Start of Text section

Simon Peter answered, “You are the
Messiah, the Son of the living God.”
MATTHEW 16:16
Each of the Gospel writers knew they were introducing a story that had enormous significance. They were not telling a story that might compare with the courageous or inspiring Jewish narratives that were well known in their day. Nor were they profiling a heroic character who brought a message to Israel but was rejected and martyred. They knew that they were saying something more. Something epic. Something that compared with the great stories of the Old Testament or perhaps even the Roman world. As we’ll see, this story was even a rival to the great story of the Emperor Augustus (but more on that later). Matthew wanted to write with an epic tone, so he imitated the style of Greek that they read regularly in their two-hundred-year-old Greek translation of the Old Testament. He was giving his story a “biblical” sound. It was like telling a religious story today and sounding like we just stepped out of the King James Bible.
These Gospel writers believed that a colossal shift had taken place in Judaism—and in the world—and they are about to tell us what it is. And they knew it was going to be controversial. The Gospel writers do not shy away from the fact that whenever this story is told in full by Jesus, crowds are either won over or they are resistant and disturbed. It reminds me of Rabbi Jacob Neusner’s popular book, A Rabbi Talks with Jesus.1 Neusner describes how he would have respected much of what Jesus taught but that he also would have disagreed with Jesus profoundly. He would have rejected some of the more important things Jesus was saying. If Jesus is new wine and Israel is the wineskin, an old wineskin no less, Neusner takes offense that the arrival of Jesus will break the old wineskin (Luke 5:37). And Neusner is exactly right. Jesus is not just one more teacher; Jesus is the Teacher who had shifted everything. Something epic was happening, and for many teachers in Israel, Jesus was a stone that would make many stumble (Romans 9:32; 11:11; Luke 7:23).
Mark opens this epic with these words: “The beginning of the good news about Jesus the Messiah” (Mark 1:1). Some ancient Greek scribes even expanded on Mark’s first verse in order to underscore its significance: “The beginning of the good news about Jesus the Messiah, the Son of God.” These words, “good news,” “Messiah,” even “Son of God,” are so loaded with meaning it is difficult to underestimate them. But they all point to this same premise: something enormous has happened, and it is good, very good.

End of Text section
Start of Data section

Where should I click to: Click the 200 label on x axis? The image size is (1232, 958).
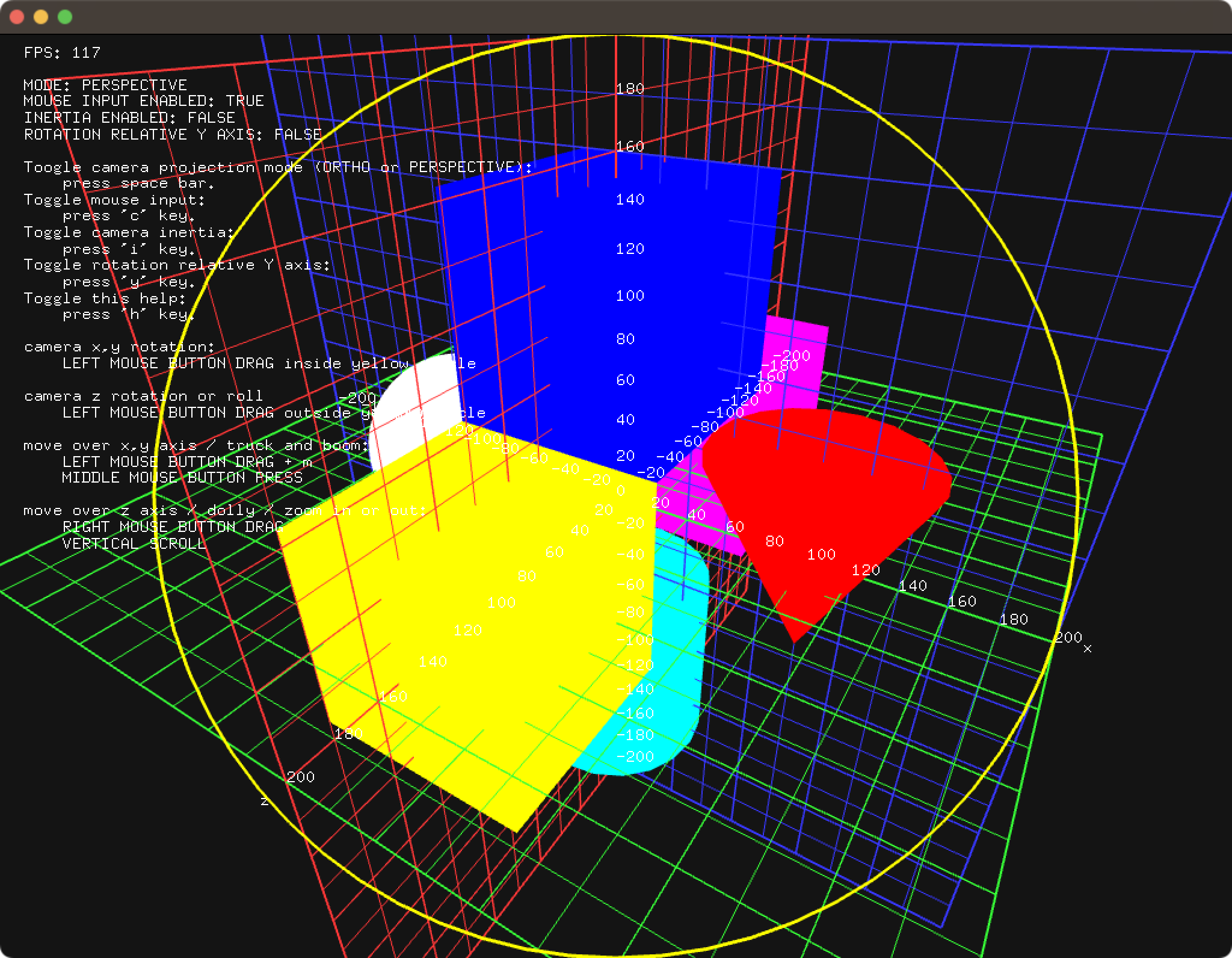(x=1068, y=637)
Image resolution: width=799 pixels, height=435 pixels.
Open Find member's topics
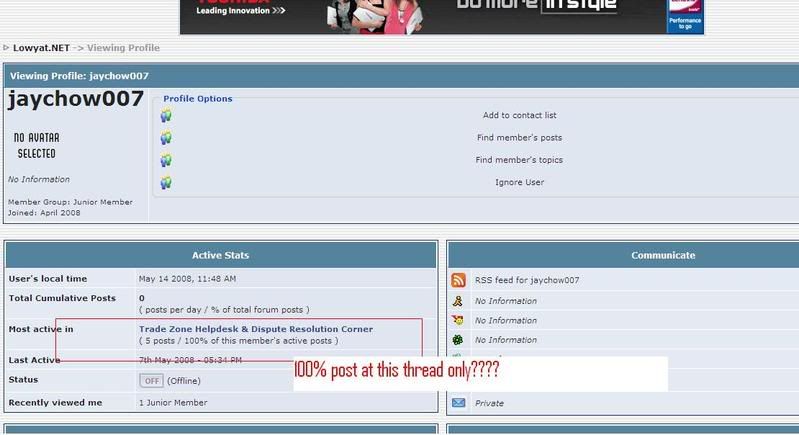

End of Data section

→ **Set problem**: Extend the passage about the Gospel writers telling an epic story, starting after its final sentence. The lines above are from an unrelated source.

→ **Task result**:
WHAT THE GOSPELS ARE DOING

But first let’s be clear about what the Gospels are and what they are not. Despite the fact that the Gospels open the New Testament, they are not the oldest writings of the New Testament. The earliest Christians were not writing the story of Jesus during his lifetime. His closest followers (called apostles) followed him, carefully learned many of the things he taught, and imitated his way of life. But their most profound experience—the experience that truly converted them—was the resurrection. They understood that they were witnesses to something phenomenal (John 15:27; Acts 1:8; 2:32), and soon this exposure was coupled to an intense experience of the Holy Spirit that galvanized their faith and confirmed their commitment to be followers of Jesus even if they were abused, imprisoned, or killed. This was a story they could not walk away from. In other words, it was an experience, a transformative experience of Jesus in power that brought them to the faith that they had throughout their lives.
The life of Jesus certainly was compelling, but the resurrection of Jesus was profoundly confirming that God was at work here in ways they could barely measure. Notice the speeches of the book of Acts: when these early believers preach about Jesus, the resurrection is the critical element in every presentation. It is the power of Jesus that converts, not well-reasoned presentations about his public life.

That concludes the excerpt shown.